You know, I had a couple laughs at the reasons why binary db's are 
bigger, had a few REAL LARGE ones in fact...

Eventually, I assumed somebody would give the -real- reason, but I guess 
everybody who's clueful enough to know thought the same thing, so I drew 
the lucky straw....

------ PAY ATTENTION:

LPMOO binary databases are so significantly higher then the standard MOO 
database for two -PRIMARY- reasons, there are others:

  1) The LPMOO has to store original MOO source code -and- the 
     LPC translated equivalent. Remember folks, LPMOO is not a native 
     interpreter like MOO, it compiles it to the native LPC language and 
     then interpretes -that-, it needs to keep the original MOO source 
     around so you can edit it, list it.. etc..

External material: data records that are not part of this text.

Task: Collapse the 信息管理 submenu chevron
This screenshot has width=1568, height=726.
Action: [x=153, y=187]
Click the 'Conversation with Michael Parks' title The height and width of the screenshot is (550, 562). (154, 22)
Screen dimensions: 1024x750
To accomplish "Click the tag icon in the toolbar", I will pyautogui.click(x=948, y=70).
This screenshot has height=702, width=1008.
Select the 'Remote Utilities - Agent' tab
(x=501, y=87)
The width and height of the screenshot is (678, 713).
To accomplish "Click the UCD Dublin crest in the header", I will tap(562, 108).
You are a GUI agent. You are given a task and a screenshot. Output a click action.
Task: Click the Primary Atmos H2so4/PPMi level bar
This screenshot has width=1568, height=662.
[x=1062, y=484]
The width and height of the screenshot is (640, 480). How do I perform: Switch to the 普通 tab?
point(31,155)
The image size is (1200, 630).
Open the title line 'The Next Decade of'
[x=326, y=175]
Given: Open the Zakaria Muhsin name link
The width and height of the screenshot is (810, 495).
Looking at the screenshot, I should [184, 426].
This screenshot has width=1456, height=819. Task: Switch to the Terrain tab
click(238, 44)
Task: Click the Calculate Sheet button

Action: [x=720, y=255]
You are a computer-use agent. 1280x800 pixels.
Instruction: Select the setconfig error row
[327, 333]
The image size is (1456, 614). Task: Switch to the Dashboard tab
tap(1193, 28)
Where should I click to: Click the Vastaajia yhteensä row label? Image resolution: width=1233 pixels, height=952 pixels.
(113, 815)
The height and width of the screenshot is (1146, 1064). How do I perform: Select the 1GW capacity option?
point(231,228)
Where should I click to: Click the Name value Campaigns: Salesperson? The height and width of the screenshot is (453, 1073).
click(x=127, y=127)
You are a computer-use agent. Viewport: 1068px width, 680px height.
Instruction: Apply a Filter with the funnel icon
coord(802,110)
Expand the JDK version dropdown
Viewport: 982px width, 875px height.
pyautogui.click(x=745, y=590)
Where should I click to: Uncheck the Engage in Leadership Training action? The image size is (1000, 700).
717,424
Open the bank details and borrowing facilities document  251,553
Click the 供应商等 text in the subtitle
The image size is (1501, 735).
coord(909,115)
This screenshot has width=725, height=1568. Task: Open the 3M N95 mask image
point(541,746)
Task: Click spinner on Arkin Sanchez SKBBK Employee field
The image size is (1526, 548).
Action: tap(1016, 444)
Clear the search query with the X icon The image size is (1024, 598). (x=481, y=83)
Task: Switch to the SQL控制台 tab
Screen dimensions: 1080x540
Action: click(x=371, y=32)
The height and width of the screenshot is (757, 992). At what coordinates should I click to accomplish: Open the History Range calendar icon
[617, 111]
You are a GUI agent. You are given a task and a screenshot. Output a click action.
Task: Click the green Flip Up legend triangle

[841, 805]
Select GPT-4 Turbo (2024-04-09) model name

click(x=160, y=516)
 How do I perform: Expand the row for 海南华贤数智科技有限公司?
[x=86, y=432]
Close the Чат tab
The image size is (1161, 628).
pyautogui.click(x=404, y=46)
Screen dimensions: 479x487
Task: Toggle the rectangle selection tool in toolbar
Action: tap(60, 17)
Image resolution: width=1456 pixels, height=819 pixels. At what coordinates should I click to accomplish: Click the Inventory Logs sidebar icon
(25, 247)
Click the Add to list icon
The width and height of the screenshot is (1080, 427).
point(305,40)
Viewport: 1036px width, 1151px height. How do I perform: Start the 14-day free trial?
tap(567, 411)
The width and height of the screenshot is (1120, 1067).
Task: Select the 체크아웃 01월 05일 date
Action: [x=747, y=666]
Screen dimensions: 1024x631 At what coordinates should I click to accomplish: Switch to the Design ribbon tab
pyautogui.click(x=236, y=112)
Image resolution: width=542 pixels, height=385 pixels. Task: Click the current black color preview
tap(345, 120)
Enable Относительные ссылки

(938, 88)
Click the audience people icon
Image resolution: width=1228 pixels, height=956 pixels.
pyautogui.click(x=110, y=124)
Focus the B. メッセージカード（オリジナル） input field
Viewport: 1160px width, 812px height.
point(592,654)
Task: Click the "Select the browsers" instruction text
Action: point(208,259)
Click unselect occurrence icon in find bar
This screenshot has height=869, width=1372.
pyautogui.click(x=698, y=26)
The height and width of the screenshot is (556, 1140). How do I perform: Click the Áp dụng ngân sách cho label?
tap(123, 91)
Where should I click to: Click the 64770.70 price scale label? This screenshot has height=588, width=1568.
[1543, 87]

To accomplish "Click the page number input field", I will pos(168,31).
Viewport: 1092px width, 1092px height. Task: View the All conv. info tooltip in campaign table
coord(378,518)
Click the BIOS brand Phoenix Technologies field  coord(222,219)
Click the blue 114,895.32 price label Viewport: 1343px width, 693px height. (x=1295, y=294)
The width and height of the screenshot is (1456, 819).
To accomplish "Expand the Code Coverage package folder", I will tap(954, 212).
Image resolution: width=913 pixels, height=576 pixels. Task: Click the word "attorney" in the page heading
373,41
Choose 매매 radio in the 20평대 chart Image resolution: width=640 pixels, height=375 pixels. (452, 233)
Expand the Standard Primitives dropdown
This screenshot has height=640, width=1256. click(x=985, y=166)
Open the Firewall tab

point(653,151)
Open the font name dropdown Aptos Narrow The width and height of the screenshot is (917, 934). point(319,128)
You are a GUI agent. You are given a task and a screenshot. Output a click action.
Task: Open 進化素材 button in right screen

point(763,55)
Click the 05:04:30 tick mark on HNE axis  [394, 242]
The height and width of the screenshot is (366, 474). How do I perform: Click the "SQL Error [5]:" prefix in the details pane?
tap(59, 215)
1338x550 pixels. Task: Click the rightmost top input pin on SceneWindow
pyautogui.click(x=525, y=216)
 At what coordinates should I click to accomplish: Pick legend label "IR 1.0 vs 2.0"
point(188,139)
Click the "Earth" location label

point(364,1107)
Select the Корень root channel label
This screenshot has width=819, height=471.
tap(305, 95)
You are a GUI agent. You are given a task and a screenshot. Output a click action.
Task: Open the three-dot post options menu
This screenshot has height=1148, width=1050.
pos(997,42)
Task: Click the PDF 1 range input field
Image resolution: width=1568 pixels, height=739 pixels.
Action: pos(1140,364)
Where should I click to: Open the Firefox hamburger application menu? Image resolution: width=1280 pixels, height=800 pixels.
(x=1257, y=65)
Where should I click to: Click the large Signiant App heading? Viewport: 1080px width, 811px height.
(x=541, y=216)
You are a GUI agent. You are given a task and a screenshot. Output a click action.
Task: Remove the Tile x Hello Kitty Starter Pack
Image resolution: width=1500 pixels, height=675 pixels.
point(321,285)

  2) There is overhead in LPMOO itself. Again, LPMOO is not `native', 
     there is significant overhead in the database to provide the 
     functionality of the conversion from MOO to DGD itself. All MOO 
     builtins have to be reimplemented

----------

Ok, for some reason I assumed this was all in the LPMOO docs, so I was 
getting huffy cuz people weren't looking, but I wasn't able to find it 
myself, still, some of the answers were outright incredibly wrong.

Oh, and (on an ASCII based system) an A is saved as decimal 65 regardless 
of if it is saved in a text file or a binary database. In fact, that's 
kind of a silly distinction as the OS couldn't care less. `Text' files 
are just binary files using only a subset of characters, with \n 
(newlines) spread usefully thruout the document.